Page appears to stop crawling
« on: June 12, 2008, 02:13:05 AM »
Hi,

I've been trying to get the site I'm working on to crawl correctly however it keeps stopping on a certain page. I've tried using the tools on your site also: the headers return 200 correctly, however the SE tool returns nothing for Google and Yahoo but works correctly for MSN.
The link to the page stopping progress is: [ External links are visible to forum administrators only ]. This comes off this page: [ External links are visible to forum administrators only ] which works correctly.

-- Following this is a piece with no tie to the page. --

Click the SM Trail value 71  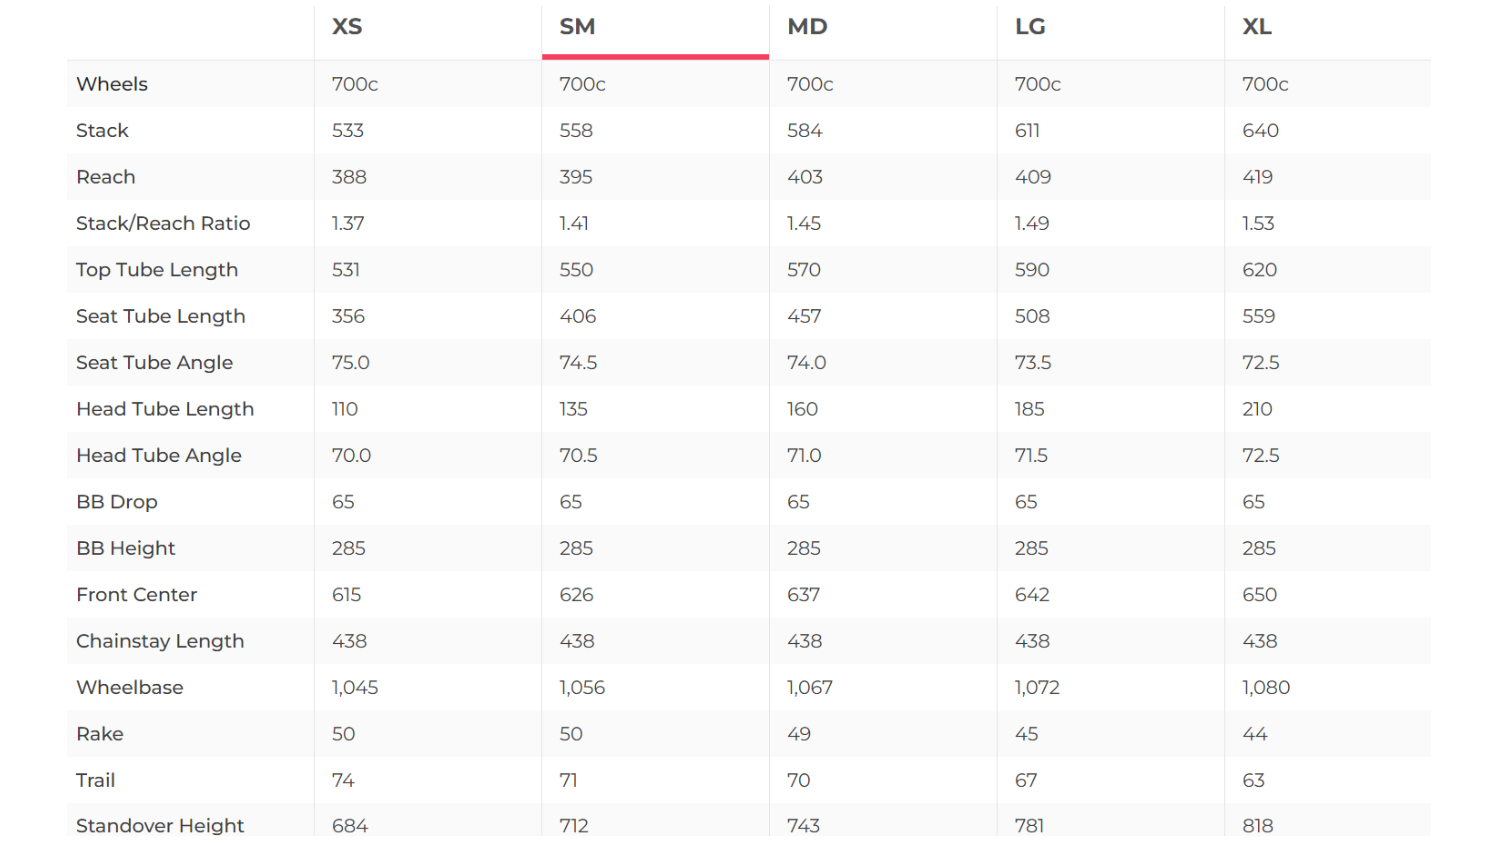pyautogui.click(x=568, y=781)
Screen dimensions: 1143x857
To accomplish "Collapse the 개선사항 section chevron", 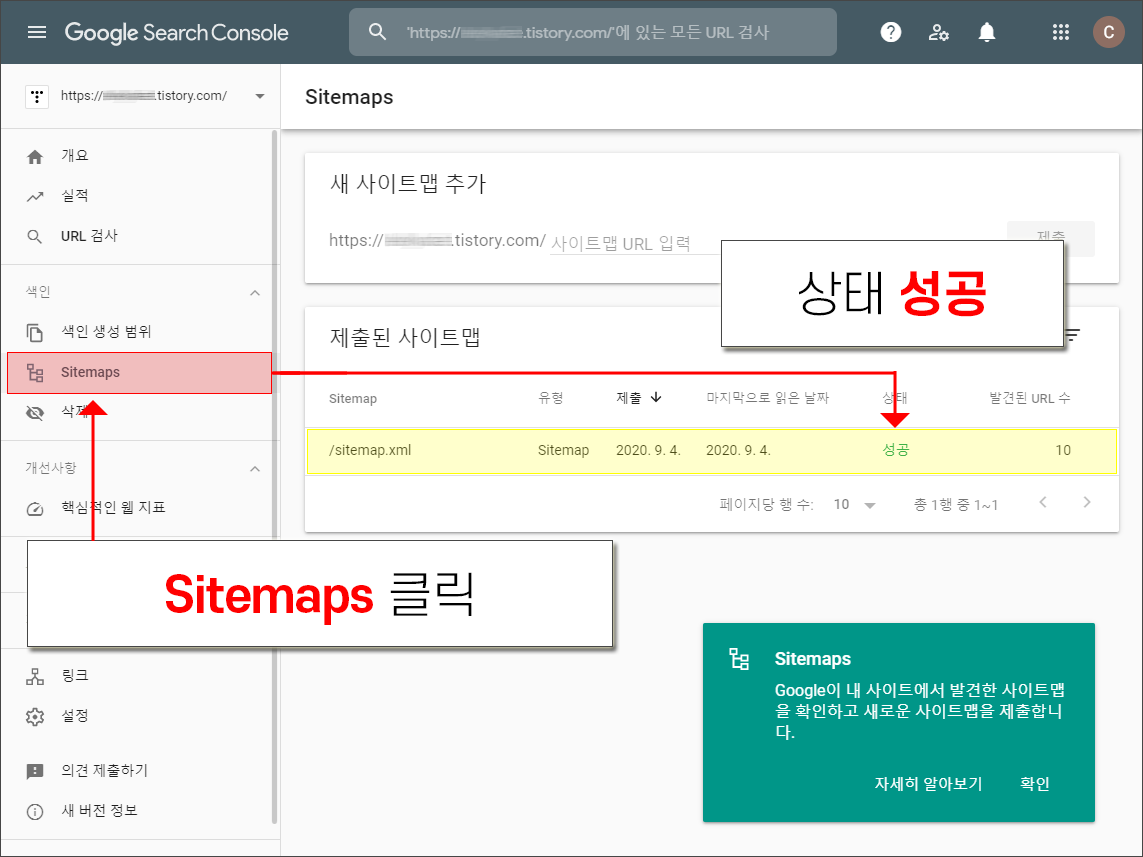I will coord(255,467).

Any ideas? Any help would be immensely appreciated!
Re: Page appears to stop crawling
« Reply #2 on: June 13, 2008, 12:10:47 AM »
Hi,

It appears to work for MSNBot but now Google. Why would this be?

Thanks for your help.
Re: Page appears to stop crawling
« Reply #4 on: June 16, 2008, 05:51:11 AM »
Hi,

I don't think that is the case as [ External links are visible to forum administrators only ] crawls correctly.
I suspect that this page is the reason that the sitemap generator does not generate a full sitemap.
What algorithm do you use for the sitemap crawler to extract links? Is it a regular expression? I can modify the page to suit however I simply need to find out what to change it to. It is currently XHTML compliant [ External links are visible to forum administrators only ] so the HTML is valid.
Any further ideas?
Re: Page appears to stop crawling
« Reply #6 on: June 18, 2008, 11:24:39 PM »
Sorry; I don't think you quite understand:

[ External links are visible to forum administrators only ] works perfectly. The SE bot simulator works on this page with all bot types, and so does the sitemap generator.

[ External links are visible to forum administrators only ] or similar does not work correctly. This doesn't work with the SE bot simulator for Google and Yahoo bots however DOES work for the MSN bot. It also does not work correctly with the Sitemap generation tool; that is no pages below that depth are added to the sitemap.
What I don't understand is what is different between pages. What is different between the Google bot and the MSN bot? The page is XHTML compliant so what is it on the page that is stopping the Google bot from finding any links?

Thanks.
Re: Page appears to stop crawling
« Reply #7 on: June 19, 2008, 02:51:16 AM »
Hello,

that page doesn't load completely when googlebot is specified for user-agent. You can try that with "user agent switched" firefox add-on and opening the page in browser identified as googlebot.
Re: Page appears to stop crawling
« Reply #8 on: June 19, 2008, 03:25:56 AM »
Thanks for that!
Turned out to be the exact issue because of a bug in the ASP.NET framework for the new Google user agent string.